++++ Records for processing ++++

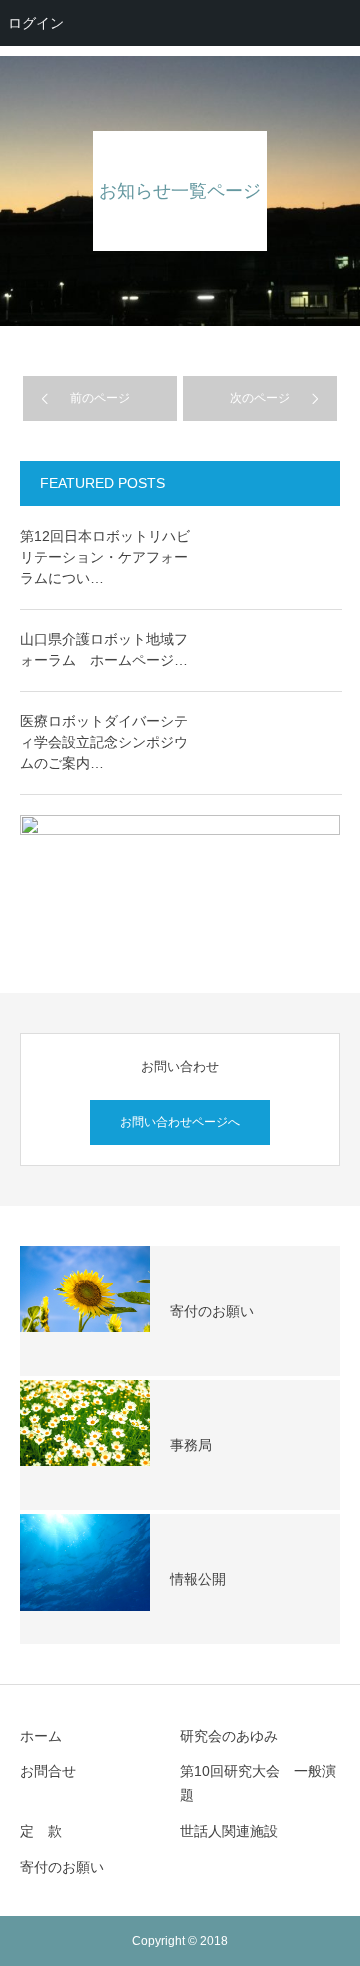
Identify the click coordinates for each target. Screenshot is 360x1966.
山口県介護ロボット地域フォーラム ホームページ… (104, 649)
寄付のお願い (62, 1867)
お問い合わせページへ (180, 1122)
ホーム (41, 1736)
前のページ (100, 398)
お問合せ (48, 1771)
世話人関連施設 (229, 1831)
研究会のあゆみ (229, 1736)
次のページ (260, 398)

++++

What is needed: Reproduce each entry exactly as written, but leave out the images.

Response area:
Identify the click coordinates for each target. Screenshot is 360x1966.
山口県介護ロボット地域フォーラム ホームページ… (104, 649)
寄付のお願い (62, 1867)
お問い合わせページへ (180, 1122)
ホーム (41, 1736)
前のページ (100, 398)
お問合せ (48, 1771)
世話人関連施設 (229, 1831)
研究会のあゆみ (229, 1736)
次のページ (260, 398)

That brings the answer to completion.